I am not sure how to admit this. It has been nagging at the back of my head (and heart) for a really long time. It’s a conversation I had with my intern just yesterday. I read certain books challenging me in my walk with Christ and I push it down for a little while and pretend it isn’t there. However, if it goes unchecked I deal with the temptation once again.
If I am totally honest I would love to be famous. Alright, maybe not REALLY famous like paparazzi in my face all the time, but at least noticed. Perhaps, not totally noticed, but it would be great to feel important… or heard… or something.
It doesn’t help that we live in a culture that is pushing me to grab my fifteen minutes of fame. It can be as simple as uploading the correct “youtube” video or picture that goes “viral.” If I am witty enough, people might like what I have to say. On a couple of occasions I have been blessed to talk to different “book” agents and fill out proposals for writing. I have also been told to grow my “following” on blogs, twitter, and Facebook if I want to be “noticed.” Leadership books fuel my fire with great insights into growing my “platform” or “being heard.” “Get out there and take your fame!” is what rings in my ears.
In my heart I would love to be invited to be on main stage somewhere to speak. It flies in the face of the Gospel that tells me to “decrease” so He can “increase,” or that I should “die to myself,” so Christ can be evident in me. I can over spiritualize it and say that I want to do it to bring glory to the Lord. However, the problem with this particular scenario is that God’s glory is not contingent on whether or not I announce it.
Yet, here is the irony in my desire for a “voice.” What I look at the people I admire, it isn’t their “fame” that impresses me. Some of them are not even considered “famous” in the eyes of most, they are people in love with Jesus who have been faithful and obedient to Christ. It is humility, perseverance and a desire to be so in love with the Lord they want to be solely HIS that brings me admiration.
A friend said this to me recently: “My thinking has been that there are too many people with platforms who have nothing to actually say. We should pray for something to say, and if God wants to have a platform, great. But just CREATE, and write, and make things, because you’re wired to do it. If a platform happens, awesome.”
The conundrum of course is if this post never gets read I have to ask myself if I am ok with that. Am I telling you about my fame “stuff” so you will follow me on a social network? Have I put a sentence in bold or thought in terms of character spaces so you can tweet my words? If I do someday have a chance to speak to a large audience will you accuse me of needing to be in the spotlight?
I do love to write and speak because I want to resource others. I want to help. Yet, I have to keep this other thing in constant check. It has to be sacrificed on the alter, chopped to bits and consumed by fire from heaven… daily. In what I am doing I have to ask, “If there is one person in the room will I be alright with that? Do I really believe that is important to God?”

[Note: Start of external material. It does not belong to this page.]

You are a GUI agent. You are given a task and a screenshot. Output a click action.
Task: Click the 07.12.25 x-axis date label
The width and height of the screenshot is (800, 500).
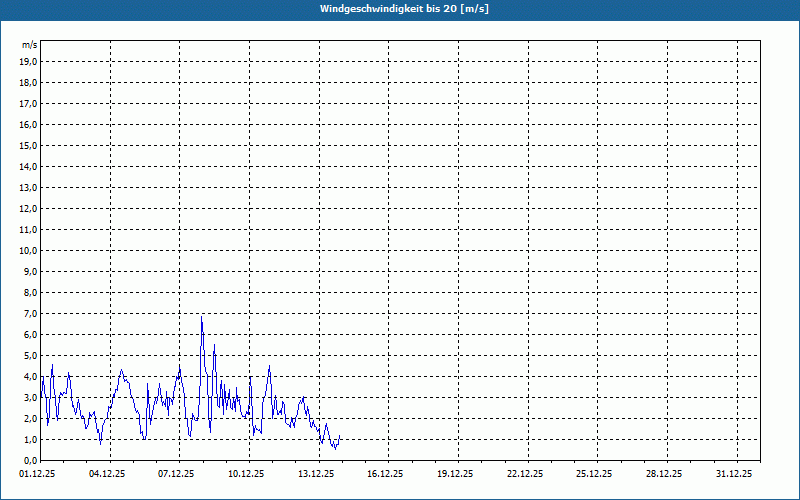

More importantly I need to ask who is my true audience? Can I walk into each room as if it is “just” Jesus sitting there?
Can I believe it’s my life with Jesus that is most impactful? The other day I had a conversation with someone telling me how my family had influenced them. It wasn’t from a main stage. It wasn’t in a blog post. It wasn’t in a published piece. It was just being a normal husband, wife and kids on adventure with the Lord.
So I can’t say I will stop creating. I am wired to do those things. I will also not use the hashtag “humble” anytime soon to prove how I have conquered my “fame” issue. I think I will just keep getting closer to the Lord and see how that goes.
What about you?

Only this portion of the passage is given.